The next two stories were recommended to me by Will Waller, and I thank him for the pointer. The first is from the May-June issue of Uncanny, the multiple Hugo-winning online magazine edited by Lynne and Michael Damian Thomas.
One common trick of fantasy stories is to use the fantastical element as a very literal, reified, metaphor for the real life problems of the characters. I sometimes find this too artificial, too much a mere trick, and even unnecessary. But done well it can be very effective, and I though this strategy worked brilliantly in Anjali Sachdeva's "Vivisection". Eleanor has learned to hide vulnerable parts of her body from her partner Severine. Her heart is in the kitchen, her liver in a closet, and so on. We quickly realize that Severine is a pretty awful woman -- powerful, attractive, and also abusive and a cheater. And Eleanor copes -- by hiding parts of herself. And by nurturing a deer -- a hart -- from a fawn to adulthood -- not a pet, but a sort of a near friend by now.
The story sets up the situation and lets it play out -- Eleanor's increasing desperation in trying both to please her lover and not to be hurt by her, Severine's inevitable discovery of Eleanor's hidden body parts, the eventual crisis. This is a story that could have been told straight, with no fantastical elements -- but the literalized metaphor in this case elevates it, makes every step more powerful. I really enjoyed this.
Now to GigaNotoSaurus, a webzine that has been publishing roughly a story a month since late 2010, when Ann Leckie founded it. The current editor is LaShawn M. Wanak. GigaNotoSaurus tries to publish longer stories -- their stated length is between 5000 and 25000 words. Sage Tyrtle's story "The Starter Family", from June, is about 10,000 words long. It really excited me, as it presents a powerfully affecting (and scary, and creepy) idea that I don't think I've ever seen before. It did remind me vaguely of Ian R. MacLeod's excellent 1992 story "Grownups".
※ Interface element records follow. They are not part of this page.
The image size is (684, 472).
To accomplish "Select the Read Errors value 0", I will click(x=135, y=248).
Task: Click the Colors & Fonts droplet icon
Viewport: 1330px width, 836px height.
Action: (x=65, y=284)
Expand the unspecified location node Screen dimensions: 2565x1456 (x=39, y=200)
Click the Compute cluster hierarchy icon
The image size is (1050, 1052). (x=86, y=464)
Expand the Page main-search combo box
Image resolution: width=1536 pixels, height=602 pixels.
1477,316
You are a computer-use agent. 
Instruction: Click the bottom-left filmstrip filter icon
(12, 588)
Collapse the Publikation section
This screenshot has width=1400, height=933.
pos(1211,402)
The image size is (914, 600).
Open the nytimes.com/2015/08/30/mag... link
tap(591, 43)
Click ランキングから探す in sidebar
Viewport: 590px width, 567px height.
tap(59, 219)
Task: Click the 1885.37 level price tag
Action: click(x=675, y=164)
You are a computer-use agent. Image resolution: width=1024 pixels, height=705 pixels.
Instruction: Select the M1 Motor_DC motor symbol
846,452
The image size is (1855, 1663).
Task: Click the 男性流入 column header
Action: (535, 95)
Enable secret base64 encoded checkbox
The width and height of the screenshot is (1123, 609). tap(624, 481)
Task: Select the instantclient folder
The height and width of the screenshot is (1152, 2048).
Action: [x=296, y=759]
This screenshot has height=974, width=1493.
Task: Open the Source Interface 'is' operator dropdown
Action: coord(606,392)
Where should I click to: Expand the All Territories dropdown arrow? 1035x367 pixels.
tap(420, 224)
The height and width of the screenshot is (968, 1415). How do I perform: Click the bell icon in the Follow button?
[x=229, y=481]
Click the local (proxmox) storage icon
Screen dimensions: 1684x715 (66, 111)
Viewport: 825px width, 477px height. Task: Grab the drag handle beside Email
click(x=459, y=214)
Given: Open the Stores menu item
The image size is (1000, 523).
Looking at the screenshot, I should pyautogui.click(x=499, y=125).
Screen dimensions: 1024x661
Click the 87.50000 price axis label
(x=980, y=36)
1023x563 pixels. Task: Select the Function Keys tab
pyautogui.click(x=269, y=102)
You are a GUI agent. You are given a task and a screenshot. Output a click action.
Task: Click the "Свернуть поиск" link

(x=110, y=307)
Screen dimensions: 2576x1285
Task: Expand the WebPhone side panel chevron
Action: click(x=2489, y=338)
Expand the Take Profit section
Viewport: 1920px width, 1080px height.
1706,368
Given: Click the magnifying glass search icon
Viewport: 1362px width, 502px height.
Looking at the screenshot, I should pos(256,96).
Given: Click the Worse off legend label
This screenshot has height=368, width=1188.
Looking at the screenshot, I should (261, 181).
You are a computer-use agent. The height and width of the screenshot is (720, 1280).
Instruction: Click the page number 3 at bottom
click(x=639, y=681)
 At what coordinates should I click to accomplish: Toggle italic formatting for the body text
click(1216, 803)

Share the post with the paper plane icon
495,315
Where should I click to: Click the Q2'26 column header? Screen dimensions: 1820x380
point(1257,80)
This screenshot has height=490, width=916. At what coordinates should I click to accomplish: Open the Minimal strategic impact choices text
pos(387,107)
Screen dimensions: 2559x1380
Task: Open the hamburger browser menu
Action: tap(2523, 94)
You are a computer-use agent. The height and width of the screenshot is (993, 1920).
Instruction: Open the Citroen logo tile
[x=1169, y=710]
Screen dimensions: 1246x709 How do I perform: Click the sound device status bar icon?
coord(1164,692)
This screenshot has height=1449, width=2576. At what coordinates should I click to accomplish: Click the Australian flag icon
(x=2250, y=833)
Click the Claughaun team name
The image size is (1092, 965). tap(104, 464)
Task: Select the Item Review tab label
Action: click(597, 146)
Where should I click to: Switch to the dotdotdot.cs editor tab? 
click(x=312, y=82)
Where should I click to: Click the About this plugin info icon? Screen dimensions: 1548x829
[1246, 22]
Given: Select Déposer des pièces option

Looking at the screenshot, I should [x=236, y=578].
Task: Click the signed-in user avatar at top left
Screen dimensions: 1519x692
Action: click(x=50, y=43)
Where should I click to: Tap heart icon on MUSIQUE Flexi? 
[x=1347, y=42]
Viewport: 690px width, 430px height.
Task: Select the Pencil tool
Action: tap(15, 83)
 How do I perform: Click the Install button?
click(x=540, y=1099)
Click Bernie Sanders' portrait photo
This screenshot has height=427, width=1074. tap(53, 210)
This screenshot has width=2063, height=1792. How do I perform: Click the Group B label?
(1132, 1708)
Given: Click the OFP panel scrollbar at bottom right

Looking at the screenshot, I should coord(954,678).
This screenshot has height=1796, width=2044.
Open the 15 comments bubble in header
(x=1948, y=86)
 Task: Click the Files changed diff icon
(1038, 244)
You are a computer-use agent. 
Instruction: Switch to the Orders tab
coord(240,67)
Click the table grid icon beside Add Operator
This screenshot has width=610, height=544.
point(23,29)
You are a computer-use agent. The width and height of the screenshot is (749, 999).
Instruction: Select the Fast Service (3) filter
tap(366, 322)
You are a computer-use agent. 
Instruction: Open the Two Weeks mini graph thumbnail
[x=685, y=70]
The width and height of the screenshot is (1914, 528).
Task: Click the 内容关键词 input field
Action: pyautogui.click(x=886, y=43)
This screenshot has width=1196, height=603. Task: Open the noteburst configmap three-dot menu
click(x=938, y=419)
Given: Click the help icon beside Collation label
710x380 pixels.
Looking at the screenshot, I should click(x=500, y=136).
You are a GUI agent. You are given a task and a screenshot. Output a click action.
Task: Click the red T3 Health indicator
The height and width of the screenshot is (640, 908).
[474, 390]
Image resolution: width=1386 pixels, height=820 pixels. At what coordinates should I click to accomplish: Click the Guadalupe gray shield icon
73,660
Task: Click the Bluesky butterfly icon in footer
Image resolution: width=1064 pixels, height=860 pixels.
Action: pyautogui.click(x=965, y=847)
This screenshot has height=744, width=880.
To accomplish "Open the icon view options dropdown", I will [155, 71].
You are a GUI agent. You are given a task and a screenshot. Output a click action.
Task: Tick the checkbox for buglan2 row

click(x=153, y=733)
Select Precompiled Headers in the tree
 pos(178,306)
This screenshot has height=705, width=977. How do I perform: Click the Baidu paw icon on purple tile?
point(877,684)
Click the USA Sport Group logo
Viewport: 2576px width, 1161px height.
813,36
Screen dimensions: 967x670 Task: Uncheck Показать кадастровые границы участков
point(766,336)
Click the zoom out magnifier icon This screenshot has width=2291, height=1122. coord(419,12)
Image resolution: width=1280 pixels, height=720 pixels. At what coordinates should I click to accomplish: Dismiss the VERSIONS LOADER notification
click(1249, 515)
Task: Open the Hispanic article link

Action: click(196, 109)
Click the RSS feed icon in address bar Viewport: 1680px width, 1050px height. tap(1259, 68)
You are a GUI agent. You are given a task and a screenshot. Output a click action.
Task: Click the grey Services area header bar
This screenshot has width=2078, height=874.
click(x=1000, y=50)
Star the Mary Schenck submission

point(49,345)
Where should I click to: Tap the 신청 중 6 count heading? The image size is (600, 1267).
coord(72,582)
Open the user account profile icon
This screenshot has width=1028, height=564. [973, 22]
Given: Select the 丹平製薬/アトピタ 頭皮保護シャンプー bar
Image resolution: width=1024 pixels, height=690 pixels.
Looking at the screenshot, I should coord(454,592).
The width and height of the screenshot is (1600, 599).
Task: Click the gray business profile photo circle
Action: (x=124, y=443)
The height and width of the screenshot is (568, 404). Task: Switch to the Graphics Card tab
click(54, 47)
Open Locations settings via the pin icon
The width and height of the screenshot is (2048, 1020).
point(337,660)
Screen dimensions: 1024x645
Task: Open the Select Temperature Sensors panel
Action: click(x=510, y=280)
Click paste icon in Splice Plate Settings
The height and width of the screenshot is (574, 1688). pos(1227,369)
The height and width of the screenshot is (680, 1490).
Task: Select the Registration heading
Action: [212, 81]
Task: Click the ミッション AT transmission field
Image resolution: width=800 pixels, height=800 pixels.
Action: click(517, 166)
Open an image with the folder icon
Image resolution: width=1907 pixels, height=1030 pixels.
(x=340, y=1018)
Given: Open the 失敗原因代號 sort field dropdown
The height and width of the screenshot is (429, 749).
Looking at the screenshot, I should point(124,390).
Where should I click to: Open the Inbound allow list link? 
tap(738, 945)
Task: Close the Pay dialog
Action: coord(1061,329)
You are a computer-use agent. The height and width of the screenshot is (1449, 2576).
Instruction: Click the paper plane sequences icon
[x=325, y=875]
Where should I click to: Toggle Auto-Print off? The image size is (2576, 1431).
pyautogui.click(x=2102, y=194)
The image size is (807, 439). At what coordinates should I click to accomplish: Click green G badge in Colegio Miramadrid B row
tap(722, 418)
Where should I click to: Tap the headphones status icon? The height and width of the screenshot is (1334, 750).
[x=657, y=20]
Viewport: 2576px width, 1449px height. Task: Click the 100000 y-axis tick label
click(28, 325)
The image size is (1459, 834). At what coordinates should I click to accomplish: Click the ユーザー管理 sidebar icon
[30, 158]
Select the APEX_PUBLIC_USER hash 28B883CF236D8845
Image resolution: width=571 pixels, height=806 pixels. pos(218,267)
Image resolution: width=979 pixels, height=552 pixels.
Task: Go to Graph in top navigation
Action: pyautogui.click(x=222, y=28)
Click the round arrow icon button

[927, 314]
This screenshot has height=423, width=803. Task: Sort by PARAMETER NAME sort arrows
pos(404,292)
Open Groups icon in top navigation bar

Charles narrates the story, beginning as he is eleven years old. His school is all boys, and they don't know anything about girls, except for their mothers. At turning eleven, they take the oath never to reveal the truths they will learn about boys and girls, men and women, and Starter Families. Charles becomes an adult, and is allowed to choose his Starter Wife, and they are happy together. Soon they choose a Starter Baby, whom they love. But some ominous currents are churning. Charles knows what awaits them in the future -- and he finds he can't deal with it.
This story is both really wrenching in presenting its central dilemma, and intriguing in the way it satirizes '50s-style families, conformity in general, the tendency to juvenilize women and straitjacket men. It really packs a punch, and it does not pull that punch at the conclusion.